A partir de ahí, el relato se convirtió en carne de tabloide. Las publicaciones más reaccionarias aprovecharon cada palabra extraída de esas cartas para montar un relato cargado de insinuaciones, acusaciones morales y ataques personales.
El diario Le Journal, en su edición del 4 de noviembre de 1911, no se limitó a informar: publicó un artículo con tintes melodramáticos y referencias al sufrimiento de la familia Langevin. En ese texto, el periódico afirmaba que “los fuegos del radio que brillan tan misteriosamente... acaban de encender una llama en el corazón de uno de los científicos que estudian su acción con tanta entrega; y la esposa y los hijos de ese científico están llorando”.
La implicación era clara. Curie aparecía retratada como una destructora de hogares, sin importar su trayectoria científica ni su doble condición de madre y viuda. Con este relato, ella era la mala de la película y él un pobre diablo que se había dejado engañar.
La cobertura mediática no se quedó en el papel. A su regreso a Francia tras participar en el congreso Solvay de Bruselas, Curie se encontró con un grupo de personas agolpadas frente a su casa de Sceaux. Sus hijas, Irène y Ève, tuvieron que refugiarse junto a ella en casa de amigos en París. El matemático Émile Borel les ofreció alojamiento, a pesar de que el ministro de Instrucción Pública le advirtió que aquella decisión podía costarle el puesto por “manchar el honor académico de Francia”.

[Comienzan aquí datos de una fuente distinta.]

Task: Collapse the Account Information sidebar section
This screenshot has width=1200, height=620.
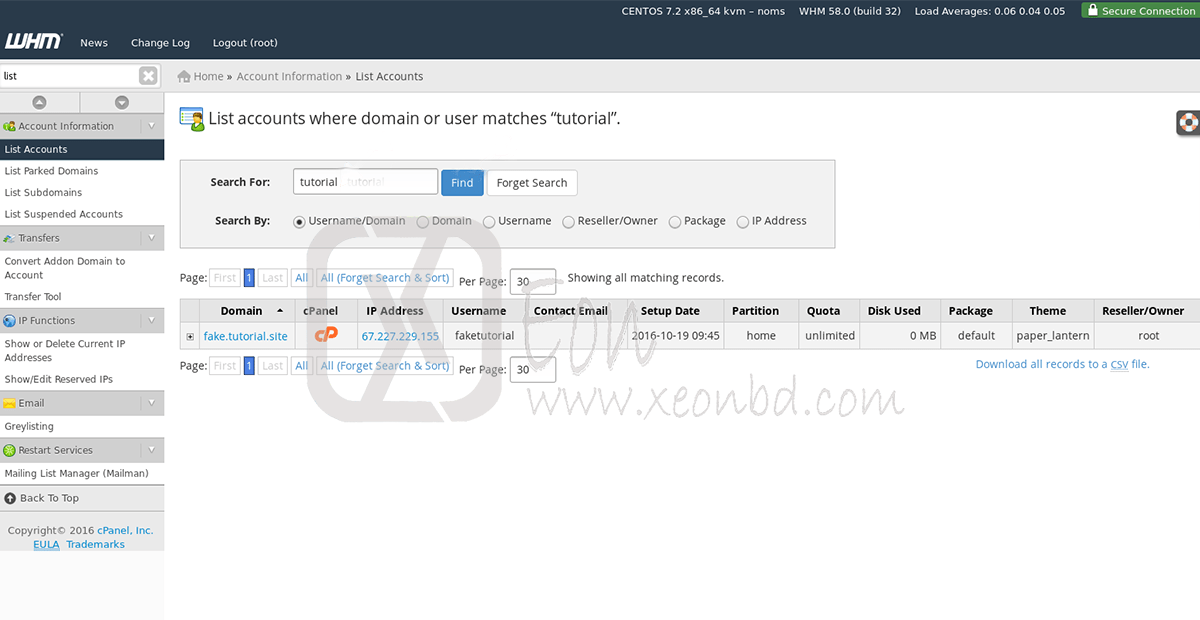Action: click(152, 125)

Einstein no solo la defendió, también se hizo su amigo
En paralelo, la presión llegaba también desde el extranjero. A escasos días de recibir su segundo Premio Nobel, esta vez en Química, la Academia Sueca trató de disuadirla de asistir a la ceremonia de entrega. Temían que su presencia generase un conflicto diplomático ante la alta sociedad escandinava. Ella rechazó la sugerencia. Viajó a Estocolmo, recibió el galardón y evitó cualquier referencia al escándalo en su discurso.
Fue en ese clima de hostilidad donde Albert Einstein tomó partido de forma clara. Ambos se habían conocido unas semanas antes en Bruselas, durante el congreso en el que más de una veintena de físicos discutieron los límites de la física moderna. Allí coincidieron en varias sesiones, en conversaciones informales y en paseos por la ciudad. La conexión intelectual fue inmediata.
Pocos días después de la tormenta mediática, Einstein decidió escribirle una carta personal, que fue incluida posteriormente en el Digital Einstein Papers Project. En ella, quiso dejar constancia de su respaldo ante una situación que consideraba indignante. El físico alemán explicó que “si la chusma continúa ocupándose de usted, simplemente no lea esa basura, déjela para las bestias para las que fue fabricada”.
Aquellas líneas no fueron un gesto aislado. En su mensaje, Einstein reconocía el valor de haberla conocido y destacaba sus cualidades sin aludir a su situación personal. “Me siento afortunado por haberla conocido personalmente en Bruselas”, escribió. También mencionó al propio Langevin, a quien incluyó como parte del pequeño grupo de personas con las que uno se siente privilegiado de compartir tiempo y trabajo.
El apoyo no se limitó a las palabras. Aquel contacto marcó el inicio de una amistad duradera entre ambos. Dos años más tarde, en el verano de 1913, pasaron juntos unas semanas de vacaciones en la campiña francesa, acompañados por sus hijos. En 1922, cuando Francia atravesaba una oleada de recelo hacia todo lo alemán, Curie intervino para que Einstein pudiera impartir una serie de conferencias en París, enfrentándose al rechazo de sectores nacionalistas.
Aunque el gesto de Einstein no detuvo la campaña, sí dejó constancia de algo esencial: dentro del mundo científico, Curie no estaba sola. El ataque mediático no impidió que siguiera investigando. Tampoco logró manchar su legado. Aunque la campaña fue agresiva y minuciosa, Marie Curie optó por seguir haciendo lo único que no podían convertir en escándalo: su trabajo científico.